Tariq looked at the name in his mind. "How did it come to you?"
"From Allah," James said.
It took almost a year to collect the entire twenty-three hundred he won speaking Arabian in the test, even the sayings and idioms. HE WAS RELEASED FROM prison the day he completed three years less two months: released the same day, the same hour, the Twin Towers were destroyed, blown to rubble 9/11, and James said it again, "From Allah." This time believing it was the Lord's personal sign, a gift to him.
Allah told him to leave Florida and take a flight into Egypt using his new James Russell passport good for ten years. Three flights from Miami to Sharm el Sheikh on the tip of the Sinai Peninsula and hopped on a boat to take him down the Red Sea full of ships to Djibouti. Once he was getting the feel of the Arab world and speaking the language, he used letters of introduction from inmates to put him in touch with jihadists.

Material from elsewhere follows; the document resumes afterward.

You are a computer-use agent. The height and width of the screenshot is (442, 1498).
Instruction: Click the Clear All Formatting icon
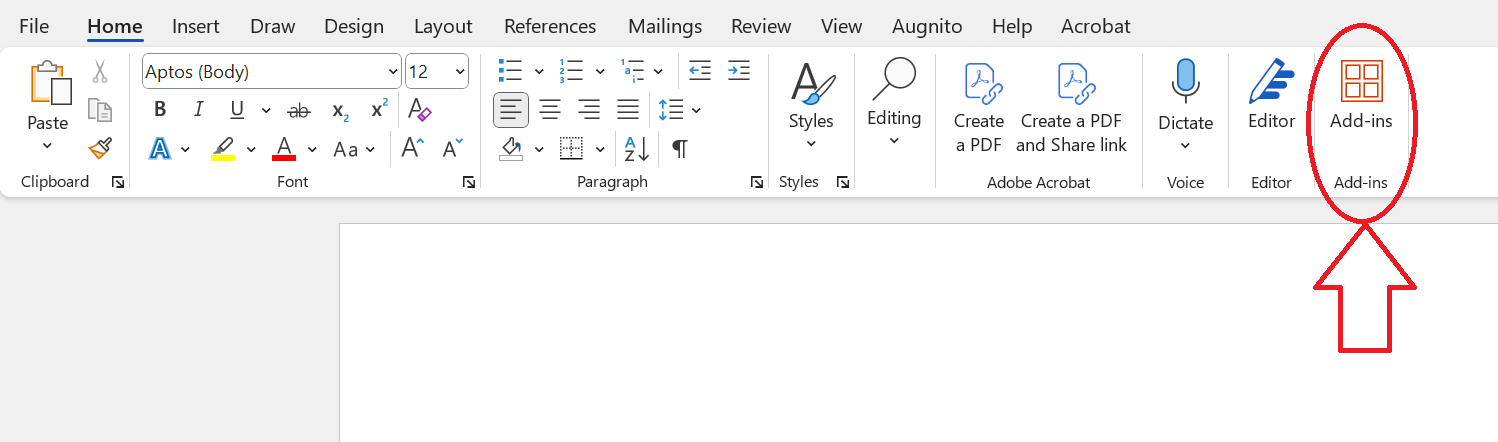pos(420,110)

Now he was going by Jama Raisuli and they began calling him Jama al Amriki.
In Djibouti he met another Amriki, Assam the American, charged back home with treason, a Jew converted to Islam who broadcast threats, promised attacks that would leave the streets of America running with blood. Assam wrote powerful shit about hating America, but speaking proper Arabic like he'd learned it in school. Jama spoke street Arab, was accepted as an African and believed he was. But couldn't see blowing himself up next to a school bus in Tel Aviv, his life precious to him. He didn't know what he'd say if they asked him to become a martyr. He kept busy translating Assam's speeches to Arabic, making them sound meaner.
He didn't see being a jihadist made him a traitor any more than selling blow or holding up a liquor store did. He let his hair grow to his shoulders, wrapped a scarf around it and wore a saronglike kikoi over his trousers, a Walther P38 in his back pocket. Jama had stopped in a shop that sold guns, kept the clerk busy looking for pistols he wanted to see, the clerk distracted as Jama slipped the Walther under his kikoi and left the shop.
On the street an Arab dressed as he was stopped him and said, "You need bullets, don't you?"
It was Qasim al Salah, an al Qaeda hero walking around in plain sight in this quarter. Assam, the other Amriki, had shown Jama pictures of him and spoke of Qasim as a saint: the man who perfected the use of vehicles as improvised explosive devices. In '83, still a lad, he helped plan the destruction of the Marine Barracks in Lebanon, a truck bomb carrying twelve thousand pounds of explosives; 246 killed. He planned and directed the bombing of the U.S. Consulate in Karachi; the bombing of the embassy in Mombasa, Kenya; the Air Force Barracks in Dhahran, Saudi Arabia. Now, Assam said, Qasim was planning a radioactive "dirty bomb" for a second attack on America.